One thing has not changed about teaching, Redinger says: “It’s a challenging job. It always has been.”

Redinger says the difficulty of coming back together and trying to work through learning loss is likely going to be felt most acutely with teachers.

“We have a new structure of support in place to our schools with a group of administrators who work here at the district office but who then support our principals as they work through challenges,” he says. “It’s going to be a positive for teachers.”

Mullins had a different take. She says the district has created multiple new administrative positions, many of them at the building level.

“I’d like to say that we feel they’re there to support us, but that is not what the feeling is,” she says.

Hall says the district added executive directors to allow each to supervise 10 schools instead of 30, and it retitled assistant principal positions in elementary schools. He says the changes in administrative structure were made using SNEA feedback, and that Mullins’ misrepresentation is disappointing.

However, teachers see an increase in both expectations and oversight, Mullins says. As examples, she says they are locked into curriculum that may not match the skill level they can professionally assess in their students, and they are required to write plans in a seven-step format for each lesson.

“There’s a lack of respect,” Mullins says. “Public education, particularly in Missouri, has a lot of that already from our legislators and our community for some part, but to get it from your own administration, it’s just something a lot of people are not willing to deal with, and they don’t have to.”

Hall says the district’s policies are motivated not by disrespect but a desire to maintain high standards.
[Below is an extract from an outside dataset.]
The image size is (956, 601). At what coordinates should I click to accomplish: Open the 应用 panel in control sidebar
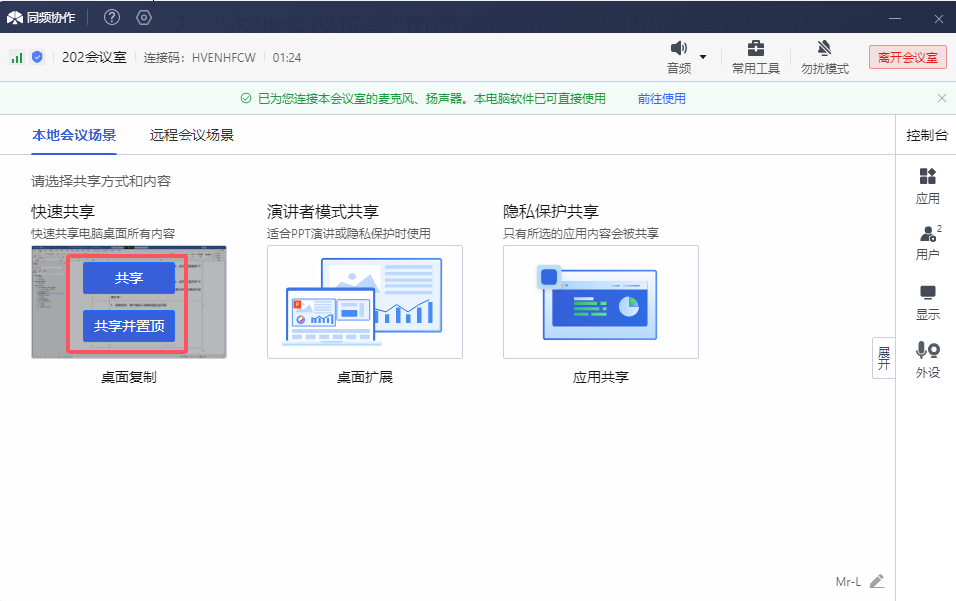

“SPS has always maintained high standards for staff members and students, but current academic outcomes do not reflect our district’s full potential,” he says. “We can and we must do better.”

He noted there is an expectation by the SPS Board of Education, administration, most staff and the community that the district achieve measurable and timely improvement in academic achievement. He added teachers have autonomy to make adjustments in their classrooms within the framework provided.

Shawn Randles, superintendent of the Logan-Rogersville School District, says he has seen a lot of teachers come into his district from others, including those with four-day workweeks or those, like SPS, with higher pay.

“If you have a climate where your opinion is valued, that’s number one,” he says.

It’s important to trust professional educators while also providing support and oversight, Randles says.

“We have a lot of trust at L-R,” he says. “You can’t be in every classroom every moment of the day, so we have to trust the teachers, that they’re going to take their skill set and hone their craft and reach kids, build those relationships, make it relevant and make it rigorous.”

What works to recruit and hold onto teachers is what works at any other place of employment, Randles says.

“If you have that culture of trust where everyone’s voice is heard,” he says “once they’re in that environment, they’ll recognize it, especially if they’ve been somewhere else.”